### Goal of the exercise
When responding, copy every record below exactly as it appears.

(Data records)
"""
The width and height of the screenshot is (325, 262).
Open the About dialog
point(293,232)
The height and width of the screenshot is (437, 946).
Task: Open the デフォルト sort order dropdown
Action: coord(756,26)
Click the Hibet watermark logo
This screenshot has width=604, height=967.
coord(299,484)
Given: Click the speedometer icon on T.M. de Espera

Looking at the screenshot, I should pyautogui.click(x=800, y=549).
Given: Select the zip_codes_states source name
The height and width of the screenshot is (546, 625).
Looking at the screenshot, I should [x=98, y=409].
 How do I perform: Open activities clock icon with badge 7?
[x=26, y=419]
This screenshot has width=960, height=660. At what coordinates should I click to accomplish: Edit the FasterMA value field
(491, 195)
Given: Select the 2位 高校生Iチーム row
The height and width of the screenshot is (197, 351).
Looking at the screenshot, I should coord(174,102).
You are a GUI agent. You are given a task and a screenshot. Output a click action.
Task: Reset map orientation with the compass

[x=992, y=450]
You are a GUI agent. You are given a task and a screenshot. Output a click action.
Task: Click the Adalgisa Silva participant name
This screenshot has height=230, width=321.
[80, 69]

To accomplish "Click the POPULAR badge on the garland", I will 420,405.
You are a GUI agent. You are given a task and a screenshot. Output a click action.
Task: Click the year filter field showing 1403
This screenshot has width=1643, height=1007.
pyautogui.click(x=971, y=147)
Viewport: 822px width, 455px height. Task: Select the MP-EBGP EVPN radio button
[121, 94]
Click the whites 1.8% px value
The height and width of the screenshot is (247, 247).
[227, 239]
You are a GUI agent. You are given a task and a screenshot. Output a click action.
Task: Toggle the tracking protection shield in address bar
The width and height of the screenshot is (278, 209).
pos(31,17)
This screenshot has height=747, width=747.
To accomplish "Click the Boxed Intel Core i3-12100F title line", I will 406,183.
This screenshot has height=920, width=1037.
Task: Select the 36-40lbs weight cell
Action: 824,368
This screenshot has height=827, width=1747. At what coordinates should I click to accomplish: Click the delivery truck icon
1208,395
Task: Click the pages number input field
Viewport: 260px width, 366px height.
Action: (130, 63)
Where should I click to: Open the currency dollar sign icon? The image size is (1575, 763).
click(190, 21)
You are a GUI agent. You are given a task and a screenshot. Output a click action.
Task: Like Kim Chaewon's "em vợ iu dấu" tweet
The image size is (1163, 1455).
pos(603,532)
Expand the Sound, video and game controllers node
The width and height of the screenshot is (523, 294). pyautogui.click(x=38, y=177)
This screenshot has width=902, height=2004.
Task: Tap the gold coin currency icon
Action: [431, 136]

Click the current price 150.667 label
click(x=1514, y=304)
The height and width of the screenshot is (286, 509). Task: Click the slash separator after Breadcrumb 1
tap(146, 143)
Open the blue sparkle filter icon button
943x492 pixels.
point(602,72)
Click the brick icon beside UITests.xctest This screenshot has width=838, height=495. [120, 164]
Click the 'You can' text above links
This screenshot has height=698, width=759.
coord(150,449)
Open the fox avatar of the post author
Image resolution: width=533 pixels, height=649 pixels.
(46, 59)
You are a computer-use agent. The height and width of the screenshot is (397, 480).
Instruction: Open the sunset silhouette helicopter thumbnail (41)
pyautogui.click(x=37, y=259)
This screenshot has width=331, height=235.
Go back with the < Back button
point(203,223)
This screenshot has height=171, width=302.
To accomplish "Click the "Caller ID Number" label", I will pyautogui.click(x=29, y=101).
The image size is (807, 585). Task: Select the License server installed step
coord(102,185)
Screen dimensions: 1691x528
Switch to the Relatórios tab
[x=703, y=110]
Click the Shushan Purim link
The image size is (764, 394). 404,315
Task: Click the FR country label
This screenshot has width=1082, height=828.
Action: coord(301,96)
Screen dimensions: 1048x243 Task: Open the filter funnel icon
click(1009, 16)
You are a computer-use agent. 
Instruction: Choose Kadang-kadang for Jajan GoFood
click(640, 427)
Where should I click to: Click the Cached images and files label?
"""
### Written response
The width and height of the screenshot is (325, 262).
Open the About dialog
point(293,232)
The height and width of the screenshot is (437, 946).
Task: Open the デフォルト sort order dropdown
Action: coord(756,26)
Click the Hibet watermark logo
This screenshot has width=604, height=967.
coord(299,484)
Given: Click the speedometer icon on T.M. de Espera

Looking at the screenshot, I should pyautogui.click(x=800, y=549).
Given: Select the zip_codes_states source name
The height and width of the screenshot is (546, 625).
Looking at the screenshot, I should [x=98, y=409].
 How do I perform: Open activities clock icon with badge 7?
[x=26, y=419]
This screenshot has width=960, height=660. At what coordinates should I click to accomplish: Edit the FasterMA value field
(491, 195)
Given: Select the 2位 高校生Iチーム row
The height and width of the screenshot is (197, 351).
Looking at the screenshot, I should coord(174,102).
You are a GUI agent. You are given a task and a screenshot. Output a click action.
Task: Reset map orientation with the compass

[x=992, y=450]
You are a GUI agent. You are given a task and a screenshot. Output a click action.
Task: Click the Adalgisa Silva participant name
This screenshot has height=230, width=321.
[80, 69]

To accomplish "Click the POPULAR badge on the garland", I will 420,405.
You are a GUI agent. You are given a task and a screenshot. Output a click action.
Task: Click the year filter field showing 1403
This screenshot has width=1643, height=1007.
pyautogui.click(x=971, y=147)
Viewport: 822px width, 455px height. Task: Select the MP-EBGP EVPN radio button
[121, 94]
Click the whites 1.8% px value
The height and width of the screenshot is (247, 247).
[227, 239]
You are a GUI agent. You are given a task and a screenshot. Output a click action.
Task: Toggle the tracking protection shield in address bar
The width and height of the screenshot is (278, 209).
pos(31,17)
This screenshot has height=747, width=747.
To accomplish "Click the Boxed Intel Core i3-12100F title line", I will 406,183.
This screenshot has height=920, width=1037.
Task: Select the 36-40lbs weight cell
Action: 824,368
This screenshot has height=827, width=1747. At what coordinates should I click to accomplish: Click the delivery truck icon
1208,395
Task: Click the pages number input field
Viewport: 260px width, 366px height.
Action: (130, 63)
Where should I click to: Open the currency dollar sign icon? The image size is (1575, 763).
click(190, 21)
You are a GUI agent. You are given a task and a screenshot. Output a click action.
Task: Like Kim Chaewon's "em vợ iu dấu" tweet
The image size is (1163, 1455).
pos(603,532)
Expand the Sound, video and game controllers node
The width and height of the screenshot is (523, 294). pyautogui.click(x=38, y=177)
This screenshot has width=902, height=2004.
Task: Tap the gold coin currency icon
Action: [431, 136]

Click the current price 150.667 label
click(x=1514, y=304)
The height and width of the screenshot is (286, 509). Task: Click the slash separator after Breadcrumb 1
tap(146, 143)
Open the blue sparkle filter icon button
943x492 pixels.
point(602,72)
Click the brick icon beside UITests.xctest This screenshot has width=838, height=495. [120, 164]
Click the 'You can' text above links
This screenshot has height=698, width=759.
coord(150,449)
Open the fox avatar of the post author
Image resolution: width=533 pixels, height=649 pixels.
(46, 59)
You are a computer-use agent. The height and width of the screenshot is (397, 480).
Instruction: Open the sunset silhouette helicopter thumbnail (41)
pyautogui.click(x=37, y=259)
This screenshot has width=331, height=235.
Go back with the < Back button
point(203,223)
This screenshot has height=171, width=302.
To accomplish "Click the "Caller ID Number" label", I will pyautogui.click(x=29, y=101).
The image size is (807, 585). Task: Select the License server installed step
coord(102,185)
Screen dimensions: 1691x528
Switch to the Relatórios tab
[x=703, y=110]
Click the Shushan Purim link
The image size is (764, 394). 404,315
Task: Click the FR country label
This screenshot has width=1082, height=828.
Action: coord(301,96)
Screen dimensions: 1048x243 Task: Open the filter funnel icon
click(1009, 16)
You are a computer-use agent. 
Instruction: Choose Kadang-kadang for Jajan GoFood
click(640, 427)
Where should I click to: Click the Cached images and files label?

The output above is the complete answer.